With car payments, home loans, student loans and household expenses, it’s easy to snowball into debt. You may be overwhelmed by the amount of debt that has accumulated, but the debt snowball method may be a great first step toward financial freedom.
The debt snowball method pays off your smallest debts first and, once those are paid off, you move on to the larger debts. Start off by listing your debts in order from smallest to largest. You will attack the smallest debt first. While finishing off the smallest debt, you will be paying the minimum payment on the larger debts.
Here’s a quick example:
- $1,000 medical bill (minimum payment $50)
- $5,000 credit card ($75)
- $10,000 car loan ($200)
If you have an extra $1,275 a month, you can pay off your medical bill in the first month while paying the minimum on your credit card and car loan. After that you can move toward crushing the credit card debt and then move on to that pesky car loan.
Benefits of Snowballing Out of Debt
Some of the benefits of using the snowball method are purely psychological. Using this method enables you to see results sooner. Once you finish paying off your first debt, you no longer have to worry about paying that creditor. That gives you a sense of accomplishment; no more emails or calls from debt collectors.
A study by the Kellogg School of Business at Northwestern found that the snowball approach works.
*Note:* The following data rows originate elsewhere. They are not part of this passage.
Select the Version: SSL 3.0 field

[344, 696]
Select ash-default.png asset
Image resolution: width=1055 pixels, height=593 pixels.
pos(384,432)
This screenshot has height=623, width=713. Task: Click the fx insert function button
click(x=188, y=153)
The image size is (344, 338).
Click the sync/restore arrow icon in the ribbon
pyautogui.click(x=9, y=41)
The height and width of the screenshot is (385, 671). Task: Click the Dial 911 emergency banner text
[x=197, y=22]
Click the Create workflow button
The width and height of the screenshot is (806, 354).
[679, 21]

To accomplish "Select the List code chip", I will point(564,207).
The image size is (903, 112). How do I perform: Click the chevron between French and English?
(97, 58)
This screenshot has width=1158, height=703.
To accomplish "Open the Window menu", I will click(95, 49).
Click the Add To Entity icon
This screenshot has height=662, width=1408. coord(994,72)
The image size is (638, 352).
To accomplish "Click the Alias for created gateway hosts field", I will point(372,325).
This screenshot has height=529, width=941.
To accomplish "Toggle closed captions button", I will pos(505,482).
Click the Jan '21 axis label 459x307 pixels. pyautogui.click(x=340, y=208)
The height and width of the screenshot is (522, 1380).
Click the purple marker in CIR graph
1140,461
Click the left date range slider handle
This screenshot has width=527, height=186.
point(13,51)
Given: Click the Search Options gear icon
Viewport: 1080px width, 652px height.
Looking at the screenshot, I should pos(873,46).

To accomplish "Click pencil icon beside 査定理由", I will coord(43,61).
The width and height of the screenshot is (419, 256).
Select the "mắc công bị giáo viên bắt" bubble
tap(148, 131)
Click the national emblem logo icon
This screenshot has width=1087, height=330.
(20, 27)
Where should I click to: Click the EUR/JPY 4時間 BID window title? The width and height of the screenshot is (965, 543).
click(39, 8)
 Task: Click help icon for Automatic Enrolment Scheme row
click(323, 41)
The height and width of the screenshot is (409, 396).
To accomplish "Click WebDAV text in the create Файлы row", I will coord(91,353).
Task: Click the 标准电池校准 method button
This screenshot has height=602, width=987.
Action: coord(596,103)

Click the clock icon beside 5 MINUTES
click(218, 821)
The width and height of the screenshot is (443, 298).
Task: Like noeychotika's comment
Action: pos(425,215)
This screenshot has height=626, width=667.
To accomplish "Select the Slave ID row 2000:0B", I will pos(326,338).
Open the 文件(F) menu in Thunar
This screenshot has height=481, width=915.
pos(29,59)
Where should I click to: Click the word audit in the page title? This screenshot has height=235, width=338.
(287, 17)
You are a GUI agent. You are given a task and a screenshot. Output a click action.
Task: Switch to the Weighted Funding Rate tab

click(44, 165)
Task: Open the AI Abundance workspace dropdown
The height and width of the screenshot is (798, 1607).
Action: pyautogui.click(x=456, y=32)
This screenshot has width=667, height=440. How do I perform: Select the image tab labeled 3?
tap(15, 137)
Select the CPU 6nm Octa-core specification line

By relishing the small victories, debtors were more likely to continue to pay off their debts. The study used data from 6,000 people trying to eliminate credit debt and found this led to faster debt elimination.
Cons of the Debt Snowball Method
The debt snowball method does come with some controversy. Although you are paying off the debt with the highest balance, the debt snowball method fails to take interest into account. If your largest debt also happens to be the one you pay the highest interest on, you will end up paying a lot more in interest. Your interest payments may end up doubling after everything is said and done, so do your due diligence to see if this method will work for you.
Preparing to Pay Off Your Loans
Whether or not you choose to use the debt snowball method, you are going to have to prepare to pay off these loans. You may have to cut down on those iced soy lattes or find unique ways to generate cash flow.
There are several ways you can save some money to start paying off your debt now. If you receive periodic payments from a structured settlement or annuity, you could sell its future payments to a company like J.G Wentworth and use your lump sum to start paying off your debts.
Simon Cambell says
Paying off the smallest debt can be wise decision to clean up a credit rating and lessen creditors and thus anxiety. Once the small ones are cared for such as past dues on utilities, cell phone, medical etc. I then recommend that the focus shift to paying off the highest interest rate. Putting extra money on high interest rate loans is better than putting the money in savings. If the credit card is charging 15% but your savings account is paying 1%, you will make 14% on your money by paying off the credit card rather than saving.